Merkel dispels world war fears with smiley emojis

German chancellor makes her YouTube premiere pitching to young voters

German chancellor Angela Merkel meets the German YouTuber Ischtar Isik in Berlin. Photograph: Reuters/Axel Schmidt
German chancellor Angela Merkel meets the German YouTuber Ischtar Isik in Berlin. Photograph: Reuters/Axel Schmidt

Until Wednesday, 20-year-old Ischtar Isik was one of Germany’s leading beauty tip YouTubers. Conducting her first-ever interview – live, and with chancellor Angela Merkel – she admitted didn’t know what to expect. Neither, it seems, did the German leader.

“So this is your first interview?” Merkel asked curiously. “Otherwise you just do self-promotion?”

It was an unintentionally lighter moment in the German leader’s YouTube premiere. So what did we learn from her live-stream pitch for younger voters?

First: despite the North Korea standoff, Merkel doesn’t think the third World War is imminent. Second: her favourite emoji is the smiley. Mimicking the emojis with her face, the 63-year-old added: “If things are going well, with the little heart of top, if not the puss face.”

READ SOME MORE

Not bad going for a politician who, until recently, used an old Nokia phone and, in 2013, described the internet as “uncharted territory”.

Speed date

With chameleon-like ease, she adapted effortlessly to her speed date with four interviewers, to both their style and their topics.

On dieselgate, Merkel pleaded ignorance over German auto companies’ emissions manipulation. On September 4th, she will hold a second summit to discuss improved e-mobility facilities, she said, and assistance for German cities facing court-imposed bans on diesel cars to meet air quality standards.

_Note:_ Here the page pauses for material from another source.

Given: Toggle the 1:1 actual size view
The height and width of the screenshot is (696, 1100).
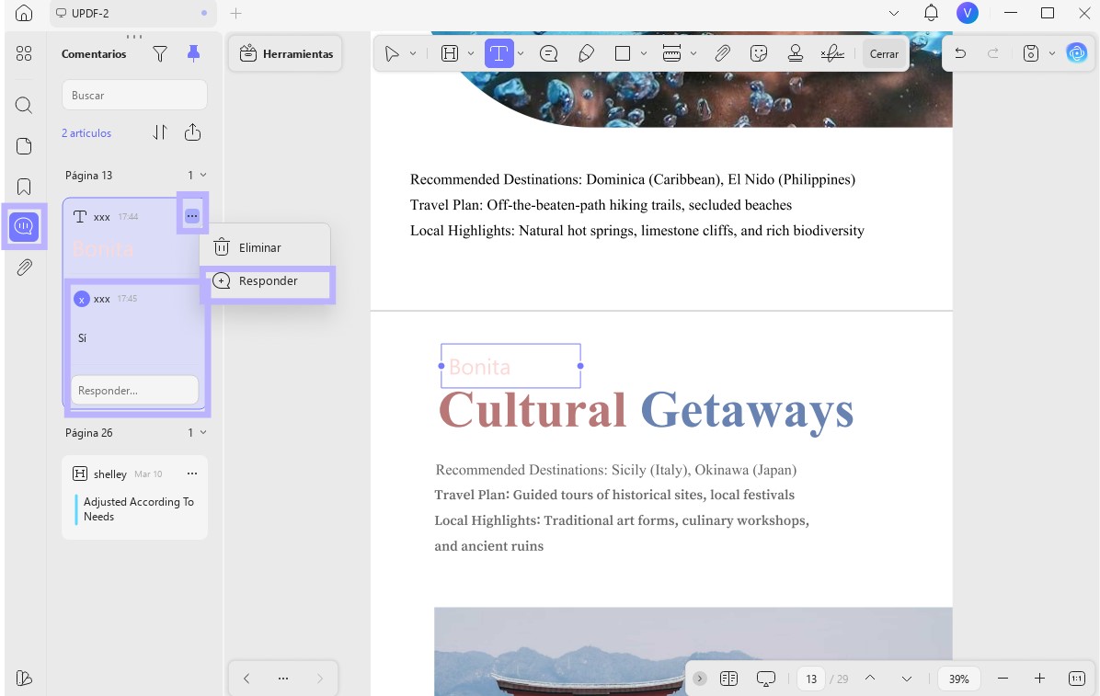Looking at the screenshot, I should click(x=1077, y=679).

“I’m calling for spotchecks of cars in normal traffic to see if they meet what is in the technical specification,” she said. “We have to be rigorous and call out mistakes; if companies don’t then politics must.”

With an eye on the North Korea standoff, and Donald Trump’s love of inflammatory tweets, Merkel said she was doing everything to avoid military conflict. She warned: “I think we have to be careful with language in particular; often it’s a precursor that often escalates into violence.”

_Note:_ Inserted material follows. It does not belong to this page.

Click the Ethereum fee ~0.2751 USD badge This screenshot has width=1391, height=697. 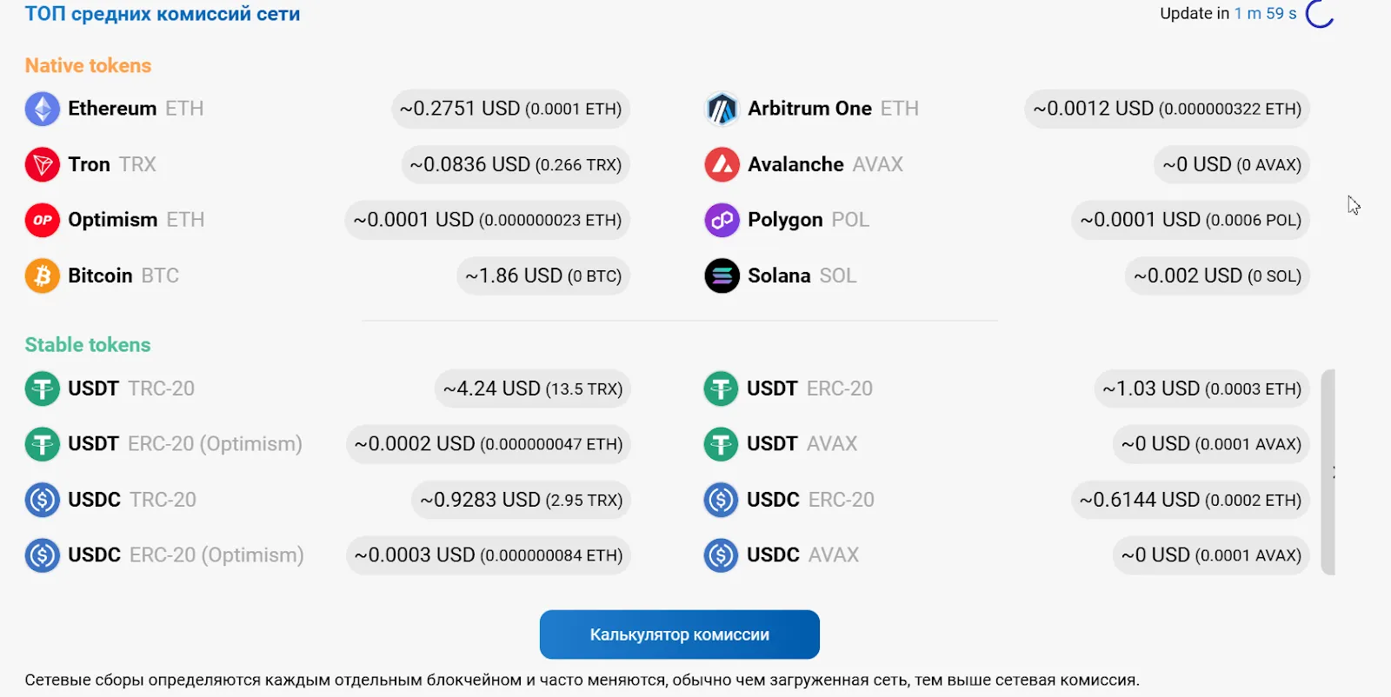(511, 109)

On the transatlantic partnership, she said obvious dissent on issues like climate change didn’t take away from agreement with Washington on fighting international terrorism or facing down Russian aggression.

Given escalating tensions with Turkey, and the imprisonment there of government critics, Merkel insisted it was important not to let down half of the country that didn’t support President Recep Tayyip Erdogan’s constitutional reform. “President Erdogan has an important position but Turkey is not just Erdogan,” she said.

Fear of Islam

And what of Germans’ fears of Islamisation in light of the 2015 refugee crisis? The chancellor said she had no problem with people practising their religion once they respected German fundamental rights and constitutional order. “No religion will exert growing influence on us,” she said.

Asked about young people’s apathy in politics, Merkel said it was unavoidable in life that some things were complicated but that young voters had every chance to influence Germany’s direction after the September 24th federal poll.

“In East Germany we could vote, and were expected to, but you couldn’t really choose anything,” she said. “It’s arduous to pick through parties and programmes but many people in the world dream of the opportunity to vote.”